Tsavo Volunteers is a conservation and humanitarian organization that operates out of the Lumo Wildlife Sanctuary, in the Tsavo West Ecosystem, Kenya. In March of 2014, I traveled there to volunteer with the community, developing websites and story maps, and delivering donated laptops to the park rangers.  In the years that followed, I stayed in touch with Tsavo Volunteers’ founder, Patrick Kilonzo, and volunteered as their website administrator. 

Naturally, I was excited to receive the GISCorps pledge in January of 2018 as I saw an opportunity to help Patrick in his work with the student groups that come to volunteer during spring break.  Unfortunately, the spring of 2018 turned out to be particularly challenging as Patrick had to step away to take care of serious health issues.

Currently, Tsavo Volunteers operates with a small number of professionals who are willing to volunteer, but they are still not hosting or working with students.  However, I would like to share my experience with the GISCorps pledge as I have learned and benefited from it.

It took me a weekend to set up everything, starting with an Organizational Account, called Tsavo Volunteers (with the user name TsavoKenya), and finishing with implementing the corresponding Map Portal at https://tsavokenya.maps.arcgis.com/home/index.html. Setting up the ArcGIS Online organizational license and the user accounts went smoothly and pretty fast. In fact, designing the images (banners, logos, and application thumbnails) took most of the weekend, while the license and account setup only took a couple of hours.

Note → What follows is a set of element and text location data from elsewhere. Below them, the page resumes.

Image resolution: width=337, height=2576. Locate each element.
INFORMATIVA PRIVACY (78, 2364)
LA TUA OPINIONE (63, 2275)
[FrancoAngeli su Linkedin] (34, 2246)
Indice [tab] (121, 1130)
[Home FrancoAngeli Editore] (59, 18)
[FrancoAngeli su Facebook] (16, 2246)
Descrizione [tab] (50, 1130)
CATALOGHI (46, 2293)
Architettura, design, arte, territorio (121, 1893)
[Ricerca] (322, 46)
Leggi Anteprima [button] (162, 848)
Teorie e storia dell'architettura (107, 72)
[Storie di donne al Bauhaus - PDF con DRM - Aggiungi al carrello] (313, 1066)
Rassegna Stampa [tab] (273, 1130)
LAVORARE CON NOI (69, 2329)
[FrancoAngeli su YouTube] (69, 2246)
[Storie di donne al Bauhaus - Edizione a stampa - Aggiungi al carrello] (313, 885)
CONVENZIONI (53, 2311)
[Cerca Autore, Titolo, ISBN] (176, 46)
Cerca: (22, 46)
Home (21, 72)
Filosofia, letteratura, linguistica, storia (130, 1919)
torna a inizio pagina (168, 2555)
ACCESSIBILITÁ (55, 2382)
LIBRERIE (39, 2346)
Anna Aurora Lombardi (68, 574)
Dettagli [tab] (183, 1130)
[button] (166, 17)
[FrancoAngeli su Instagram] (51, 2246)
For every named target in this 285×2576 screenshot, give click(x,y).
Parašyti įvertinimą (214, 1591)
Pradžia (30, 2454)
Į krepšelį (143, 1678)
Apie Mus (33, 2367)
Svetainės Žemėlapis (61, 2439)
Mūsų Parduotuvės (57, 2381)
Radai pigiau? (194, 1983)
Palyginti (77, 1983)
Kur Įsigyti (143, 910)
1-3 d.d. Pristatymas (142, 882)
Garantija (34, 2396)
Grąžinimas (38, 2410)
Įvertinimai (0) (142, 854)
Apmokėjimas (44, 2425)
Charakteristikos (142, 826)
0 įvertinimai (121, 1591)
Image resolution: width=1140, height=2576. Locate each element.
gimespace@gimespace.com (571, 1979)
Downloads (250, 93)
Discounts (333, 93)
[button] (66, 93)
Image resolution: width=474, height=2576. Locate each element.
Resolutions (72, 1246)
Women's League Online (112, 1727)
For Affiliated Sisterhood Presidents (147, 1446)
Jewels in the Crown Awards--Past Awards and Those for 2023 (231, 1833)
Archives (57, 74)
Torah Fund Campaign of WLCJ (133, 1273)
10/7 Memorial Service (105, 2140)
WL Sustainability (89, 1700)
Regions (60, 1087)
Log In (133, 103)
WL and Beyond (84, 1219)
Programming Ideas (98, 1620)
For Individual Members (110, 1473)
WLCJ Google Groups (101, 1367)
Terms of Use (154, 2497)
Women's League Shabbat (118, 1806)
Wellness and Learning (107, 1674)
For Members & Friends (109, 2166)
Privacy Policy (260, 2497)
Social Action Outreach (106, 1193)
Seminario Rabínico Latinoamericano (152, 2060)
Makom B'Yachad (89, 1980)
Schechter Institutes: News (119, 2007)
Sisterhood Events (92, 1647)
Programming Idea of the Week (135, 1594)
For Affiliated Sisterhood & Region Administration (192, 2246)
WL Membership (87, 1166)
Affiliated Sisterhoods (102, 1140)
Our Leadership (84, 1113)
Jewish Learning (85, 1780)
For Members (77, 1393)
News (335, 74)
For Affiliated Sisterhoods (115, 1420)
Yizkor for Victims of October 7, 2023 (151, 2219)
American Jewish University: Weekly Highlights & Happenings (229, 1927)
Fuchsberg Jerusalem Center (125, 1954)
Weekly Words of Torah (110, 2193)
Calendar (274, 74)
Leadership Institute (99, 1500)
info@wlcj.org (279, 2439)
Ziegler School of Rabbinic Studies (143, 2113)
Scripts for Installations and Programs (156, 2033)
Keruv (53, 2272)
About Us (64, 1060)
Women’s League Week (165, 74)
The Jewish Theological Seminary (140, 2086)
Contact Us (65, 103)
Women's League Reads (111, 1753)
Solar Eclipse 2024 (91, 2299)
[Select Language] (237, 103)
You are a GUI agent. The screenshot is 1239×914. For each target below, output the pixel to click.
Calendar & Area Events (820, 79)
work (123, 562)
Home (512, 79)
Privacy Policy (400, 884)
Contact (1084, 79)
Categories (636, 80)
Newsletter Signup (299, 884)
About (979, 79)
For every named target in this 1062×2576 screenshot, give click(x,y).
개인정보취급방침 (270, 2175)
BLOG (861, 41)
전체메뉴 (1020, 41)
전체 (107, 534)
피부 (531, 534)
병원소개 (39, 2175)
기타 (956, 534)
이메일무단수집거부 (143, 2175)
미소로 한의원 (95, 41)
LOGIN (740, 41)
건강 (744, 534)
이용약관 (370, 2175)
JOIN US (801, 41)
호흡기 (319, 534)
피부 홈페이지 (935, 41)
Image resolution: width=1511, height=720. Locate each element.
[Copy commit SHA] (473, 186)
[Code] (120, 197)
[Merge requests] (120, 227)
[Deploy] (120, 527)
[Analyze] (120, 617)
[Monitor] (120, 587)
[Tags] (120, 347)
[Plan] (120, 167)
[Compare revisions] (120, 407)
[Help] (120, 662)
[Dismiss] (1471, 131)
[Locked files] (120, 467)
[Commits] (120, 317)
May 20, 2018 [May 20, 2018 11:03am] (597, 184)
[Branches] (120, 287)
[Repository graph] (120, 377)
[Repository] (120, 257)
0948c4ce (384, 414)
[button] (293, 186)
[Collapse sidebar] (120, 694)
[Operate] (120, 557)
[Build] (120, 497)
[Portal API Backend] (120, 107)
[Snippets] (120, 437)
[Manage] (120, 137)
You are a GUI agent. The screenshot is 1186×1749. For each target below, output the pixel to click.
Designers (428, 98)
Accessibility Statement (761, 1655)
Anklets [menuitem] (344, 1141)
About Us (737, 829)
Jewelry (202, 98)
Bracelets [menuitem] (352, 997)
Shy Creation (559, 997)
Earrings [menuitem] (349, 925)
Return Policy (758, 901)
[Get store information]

I built the main mapping application using Survey123 for ArcGIS, the purpose of which is to collect data and photos from the field.  As this was my first time building a fieldwork mapping application using Survey123 for ArcGIS, I had to create three drafts before finalizing the Wildlife Observation Report App. 

Since the Map Portal is open to everyone over the Internet, I created a User Group called Tsavo2018 to prevent the misuse of the field survey application.  Only students who knew the login would be able to enter information to the Wildlife Observation Report App.  My plan was to either change the password or create a new User Group for the next group of students, depending on the student numbers and data size. The Tsavo Volunteers Map Gallery includes the Wildlife Observation Map (available to the User Group only), as well as the Survey Layer and the Wildlife Observation Report App, which are open to everyone. 

The Tsavo Volunteers Map Portal features the Wildlife Observation Report App, the Wildlife Observation Report Map (available to the User Group only), the Wildlife Observation Report- Stakeholder Map, and the Wildlife Observation Report-Fieldworker Map (available to the User Group only).

It was disappointing that the project did not go as planned because Tsavo Volunteers had to suspend the volunteering for several months at the beginning of 2018, and so far the group has not resumed working with students.  As for me, since I have been looking into GIS consulting as a career path, this experience as an ArcGIS Organization Administrator turned out to be beneficial. It taught me that if I decide to become a consultant someday, I can do it efficiently and confidently in the ArcGIS Online environment.